**EXTRAIT SOURCE:**

=======

À l’ombre de Sainte-Anne
Dans la région de la Côte-de-Beaupré, la station de ski Mont-Sainte-Anne monopolise depuis des décennies l’attention médiatique – pour le meilleur et pour le pire –, laissant dans l’ombre les autres attraits hivernaux du coin. Il est temps de remédier à la chose. Retirez vos grosses bottes de ski alpin et suivez le guide.
Quelques semaines avant mon séjour sur La Côte-de-Beaupré en mars 2021, j’apprends dans les nouvelles que la télécabine de la station Mont-Sainte-Anne n’est toujours pas en service près d’un an après plusieurs incidents ayant forcé son arrêt. Aucune date n’est annoncée concernant sa réouverture.
Les abonnés de la station de ski rouspètent. L’attente au télésiège, en cet hiver pandémique, est interminable. Ce problème mécanique se transforme en crise régionale. Un groupe de pression nouvellement formé, les Amis du Mont-Sainte-Anne, accuse le propriétaire de la station, Resorts of the Canadian Rockies (RCR), une compagnie établie dans l’Ouest canadien, de négliger la Belle de Beaupré.
Le message porte. Interpellé par le groupe de pression, le gouvernement du Québec entreprend en avril dernier des actions juridiques contre RCR afin de reprendre possession des terrains situés sur le pourtour de la montagne, où circulent les réseaux de ski de fond et de vélo de montagne – un conflit qui pourrait bien s’éterniser.

=======

**ENREGISTREMENTS LISTÉS:**
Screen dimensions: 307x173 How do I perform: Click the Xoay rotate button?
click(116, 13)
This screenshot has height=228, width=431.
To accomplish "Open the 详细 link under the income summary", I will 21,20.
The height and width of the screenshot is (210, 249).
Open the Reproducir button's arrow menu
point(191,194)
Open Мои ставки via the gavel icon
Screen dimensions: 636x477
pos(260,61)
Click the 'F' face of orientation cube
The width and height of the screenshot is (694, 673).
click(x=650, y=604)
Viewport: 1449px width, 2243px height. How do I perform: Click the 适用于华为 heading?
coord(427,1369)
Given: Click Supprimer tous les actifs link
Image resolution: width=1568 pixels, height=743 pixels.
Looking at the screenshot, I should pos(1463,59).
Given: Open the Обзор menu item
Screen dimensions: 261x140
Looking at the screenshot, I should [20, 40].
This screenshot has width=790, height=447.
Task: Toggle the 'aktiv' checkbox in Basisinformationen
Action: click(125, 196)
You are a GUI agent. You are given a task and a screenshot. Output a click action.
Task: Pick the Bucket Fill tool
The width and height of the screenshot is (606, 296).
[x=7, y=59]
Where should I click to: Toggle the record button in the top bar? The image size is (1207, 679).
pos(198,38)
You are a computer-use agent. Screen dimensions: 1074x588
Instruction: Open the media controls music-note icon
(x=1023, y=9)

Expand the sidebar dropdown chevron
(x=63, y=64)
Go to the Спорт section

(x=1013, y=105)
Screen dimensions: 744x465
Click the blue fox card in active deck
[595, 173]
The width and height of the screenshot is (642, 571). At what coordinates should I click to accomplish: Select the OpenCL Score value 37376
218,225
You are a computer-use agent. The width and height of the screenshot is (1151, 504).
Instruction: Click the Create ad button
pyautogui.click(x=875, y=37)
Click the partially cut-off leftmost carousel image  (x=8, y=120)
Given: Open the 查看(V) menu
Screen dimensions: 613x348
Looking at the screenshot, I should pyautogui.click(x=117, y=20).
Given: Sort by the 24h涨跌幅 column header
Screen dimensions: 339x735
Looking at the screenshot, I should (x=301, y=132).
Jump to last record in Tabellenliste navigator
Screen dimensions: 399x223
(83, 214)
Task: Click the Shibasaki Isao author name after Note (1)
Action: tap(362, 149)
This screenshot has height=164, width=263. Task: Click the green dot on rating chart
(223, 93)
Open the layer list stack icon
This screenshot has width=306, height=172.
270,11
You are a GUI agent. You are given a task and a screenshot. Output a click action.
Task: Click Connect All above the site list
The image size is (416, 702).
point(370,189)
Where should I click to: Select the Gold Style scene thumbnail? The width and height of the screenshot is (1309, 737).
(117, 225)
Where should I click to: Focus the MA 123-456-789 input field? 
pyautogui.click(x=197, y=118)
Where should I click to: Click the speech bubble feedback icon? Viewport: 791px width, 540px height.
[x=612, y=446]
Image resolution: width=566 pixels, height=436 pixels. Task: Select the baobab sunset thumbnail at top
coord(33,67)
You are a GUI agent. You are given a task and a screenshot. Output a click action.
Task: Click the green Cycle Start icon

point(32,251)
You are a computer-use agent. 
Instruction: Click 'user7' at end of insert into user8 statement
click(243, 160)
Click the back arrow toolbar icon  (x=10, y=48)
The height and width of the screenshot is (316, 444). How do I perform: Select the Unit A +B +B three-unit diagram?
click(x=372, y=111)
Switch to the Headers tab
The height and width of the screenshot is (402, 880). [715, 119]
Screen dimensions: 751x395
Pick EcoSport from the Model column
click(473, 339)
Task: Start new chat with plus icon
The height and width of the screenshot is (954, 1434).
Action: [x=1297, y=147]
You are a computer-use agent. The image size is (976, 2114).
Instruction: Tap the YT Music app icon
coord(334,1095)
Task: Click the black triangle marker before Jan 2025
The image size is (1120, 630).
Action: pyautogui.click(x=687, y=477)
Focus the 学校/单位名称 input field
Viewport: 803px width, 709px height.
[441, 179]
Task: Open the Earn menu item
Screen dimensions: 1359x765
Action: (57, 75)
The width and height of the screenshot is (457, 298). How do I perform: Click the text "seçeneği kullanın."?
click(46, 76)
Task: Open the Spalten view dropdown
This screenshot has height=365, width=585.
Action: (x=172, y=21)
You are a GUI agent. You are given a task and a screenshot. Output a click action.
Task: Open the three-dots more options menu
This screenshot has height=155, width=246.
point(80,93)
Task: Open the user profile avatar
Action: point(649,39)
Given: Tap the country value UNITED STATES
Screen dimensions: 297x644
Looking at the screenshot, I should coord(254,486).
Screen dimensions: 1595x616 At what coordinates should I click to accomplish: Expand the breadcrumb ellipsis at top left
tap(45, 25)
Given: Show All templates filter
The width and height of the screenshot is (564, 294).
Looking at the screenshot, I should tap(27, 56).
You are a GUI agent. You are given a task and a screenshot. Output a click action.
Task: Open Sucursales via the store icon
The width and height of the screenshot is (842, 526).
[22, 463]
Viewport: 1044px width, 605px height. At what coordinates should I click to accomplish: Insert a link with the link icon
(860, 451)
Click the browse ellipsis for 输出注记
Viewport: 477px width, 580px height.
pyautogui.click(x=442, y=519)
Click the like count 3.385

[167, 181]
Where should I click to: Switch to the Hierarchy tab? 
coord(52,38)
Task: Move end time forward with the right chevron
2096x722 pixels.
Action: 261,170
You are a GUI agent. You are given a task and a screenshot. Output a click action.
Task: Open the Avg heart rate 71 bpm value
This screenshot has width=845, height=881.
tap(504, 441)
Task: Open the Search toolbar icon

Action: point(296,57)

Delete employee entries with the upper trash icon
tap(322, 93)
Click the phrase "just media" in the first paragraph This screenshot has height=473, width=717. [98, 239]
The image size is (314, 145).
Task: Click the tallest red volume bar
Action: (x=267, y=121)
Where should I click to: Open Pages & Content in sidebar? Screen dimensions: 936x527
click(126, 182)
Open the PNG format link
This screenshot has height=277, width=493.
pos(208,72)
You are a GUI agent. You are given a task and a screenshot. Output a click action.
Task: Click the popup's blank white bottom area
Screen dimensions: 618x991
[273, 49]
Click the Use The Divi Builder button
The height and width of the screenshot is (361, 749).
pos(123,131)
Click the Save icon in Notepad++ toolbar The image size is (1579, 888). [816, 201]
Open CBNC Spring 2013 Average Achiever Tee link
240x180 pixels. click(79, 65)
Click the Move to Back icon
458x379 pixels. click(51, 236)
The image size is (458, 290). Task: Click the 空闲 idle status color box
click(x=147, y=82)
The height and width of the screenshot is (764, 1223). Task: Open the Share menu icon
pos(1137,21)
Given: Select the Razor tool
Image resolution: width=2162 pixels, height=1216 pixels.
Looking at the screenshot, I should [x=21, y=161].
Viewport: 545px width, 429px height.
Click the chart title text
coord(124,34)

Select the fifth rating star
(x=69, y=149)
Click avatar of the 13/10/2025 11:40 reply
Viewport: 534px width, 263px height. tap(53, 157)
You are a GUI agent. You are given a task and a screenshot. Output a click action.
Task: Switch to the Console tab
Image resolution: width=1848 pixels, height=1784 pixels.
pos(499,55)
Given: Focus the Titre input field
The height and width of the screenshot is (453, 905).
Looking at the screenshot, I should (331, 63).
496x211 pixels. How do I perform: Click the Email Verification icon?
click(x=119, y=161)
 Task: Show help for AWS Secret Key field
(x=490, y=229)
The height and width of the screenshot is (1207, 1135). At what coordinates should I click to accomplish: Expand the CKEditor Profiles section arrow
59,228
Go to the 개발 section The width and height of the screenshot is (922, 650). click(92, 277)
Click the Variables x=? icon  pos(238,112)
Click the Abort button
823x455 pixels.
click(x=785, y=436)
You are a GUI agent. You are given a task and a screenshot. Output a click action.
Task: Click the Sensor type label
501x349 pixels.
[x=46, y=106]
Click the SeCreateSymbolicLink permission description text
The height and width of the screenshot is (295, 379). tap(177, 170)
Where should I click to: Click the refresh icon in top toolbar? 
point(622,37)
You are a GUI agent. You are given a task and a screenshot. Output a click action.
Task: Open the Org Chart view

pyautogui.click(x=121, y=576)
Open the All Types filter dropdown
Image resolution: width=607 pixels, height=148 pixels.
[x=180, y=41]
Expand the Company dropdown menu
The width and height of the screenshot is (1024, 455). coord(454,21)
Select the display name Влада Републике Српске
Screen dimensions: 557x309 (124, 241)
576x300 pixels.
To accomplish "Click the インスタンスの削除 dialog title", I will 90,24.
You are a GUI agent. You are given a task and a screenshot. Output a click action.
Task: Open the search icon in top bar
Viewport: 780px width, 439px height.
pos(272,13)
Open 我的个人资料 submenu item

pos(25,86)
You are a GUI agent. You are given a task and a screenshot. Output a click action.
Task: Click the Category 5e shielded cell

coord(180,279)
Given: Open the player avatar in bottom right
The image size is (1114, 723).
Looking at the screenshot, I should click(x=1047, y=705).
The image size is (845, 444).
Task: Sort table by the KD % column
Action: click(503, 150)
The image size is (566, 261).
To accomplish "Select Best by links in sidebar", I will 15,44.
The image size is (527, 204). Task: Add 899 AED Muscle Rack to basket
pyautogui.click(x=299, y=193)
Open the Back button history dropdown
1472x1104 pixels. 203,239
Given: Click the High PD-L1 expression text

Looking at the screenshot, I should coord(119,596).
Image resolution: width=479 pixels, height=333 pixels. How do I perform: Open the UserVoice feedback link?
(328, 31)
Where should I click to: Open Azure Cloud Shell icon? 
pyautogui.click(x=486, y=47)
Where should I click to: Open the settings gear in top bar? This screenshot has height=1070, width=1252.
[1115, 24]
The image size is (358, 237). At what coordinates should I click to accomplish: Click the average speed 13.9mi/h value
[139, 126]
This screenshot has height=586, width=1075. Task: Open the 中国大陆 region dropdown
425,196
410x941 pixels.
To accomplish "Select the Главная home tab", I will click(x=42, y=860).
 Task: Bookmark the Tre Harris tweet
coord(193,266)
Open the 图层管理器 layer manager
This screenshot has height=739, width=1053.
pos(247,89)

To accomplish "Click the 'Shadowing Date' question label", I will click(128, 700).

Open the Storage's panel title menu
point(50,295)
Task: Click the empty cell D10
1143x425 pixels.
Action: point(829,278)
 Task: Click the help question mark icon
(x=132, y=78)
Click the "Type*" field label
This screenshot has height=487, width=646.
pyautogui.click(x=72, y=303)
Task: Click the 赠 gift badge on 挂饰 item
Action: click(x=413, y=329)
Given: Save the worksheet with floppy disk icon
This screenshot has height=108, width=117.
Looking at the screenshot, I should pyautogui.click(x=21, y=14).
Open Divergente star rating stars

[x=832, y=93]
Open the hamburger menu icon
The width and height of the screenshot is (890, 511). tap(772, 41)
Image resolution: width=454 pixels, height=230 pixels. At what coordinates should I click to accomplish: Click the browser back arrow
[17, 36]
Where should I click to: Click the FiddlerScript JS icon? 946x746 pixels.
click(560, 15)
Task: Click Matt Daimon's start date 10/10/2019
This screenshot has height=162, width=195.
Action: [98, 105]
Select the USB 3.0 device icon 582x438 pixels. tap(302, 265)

=======

**CONSIGNE A:** Indiquez si chacune des affirmations suivantes concorde avec l’extrait source, en répondant par oui ou par non et en citant mot pour mot les termes qui tranchent : (i) le séjour sur la Côte-de-Beaupré a eu lieu en mars 2021 ; (ii) une date de réouverture de la télécabine a été annoncée ; (iii) RCR est une compagnie établie dans l’Est canadien.
**CONSIGNE B:**
Répondez brièvement aux questions suivantes d’après l’extrait source.
(i) Comment s’appelle le groupe de pression nouvellement formé ?
(ii) Quand le gouvernement du Québec a-t-il entrepris des actions juridiques contre RCR ?
(iii) Quels réseaux circulent sur le pourtour de la montagne ?
**CONSIGNE C:** Reproduisez fidèlement le passage de l’extrait source qui s’ouvre sur les mots contenant « Quelques semaines avant » et se clôt sur « Belle de Beaupré. ».

**RÉPONSE COMPLÈTE A:**
(i) Oui : « Quelques semaines avant mon séjour sur La Côte-de-Beaupré en mars 2021 ».
(ii) Non : « Aucune date n’est annoncée concernant sa réouverture. »
(iii) Non : « une compagnie établie dans l’Ouest canadien ».

**RÉPONSE COMPLÈTE B:**
(i) Les Amis du Mont-Sainte-Anne.
(ii) En avril dernier.
(iii) Les réseaux de ski de fond et de vélo de montagne.

**RÉPONSE COMPLÈTE C:**
Quelques semaines avant mon séjour sur La Côte-de-Beaupré en mars 2021, j’apprends dans les nouvelles que la télécabine de la station Mont-Sainte-Anne n’est toujours pas en service près d’un an après plusieurs incidents ayant forcé son arrêt. Aucune date n’est annoncée concernant sa réouverture.
Les abonnés de la station de ski rouspètent. L’attente au télésiège, en cet hiver pandémique, est interminable. Ce problème mécanique se transforme en crise régionale. Un groupe de pression nouvellement formé, les Amis du Mont-Sainte-Anne, accuse le propriétaire de la station, Resorts of the Canadian Rockies (RCR), une compagnie établie dans l’Ouest canadien, de négliger la Belle de Beaupré.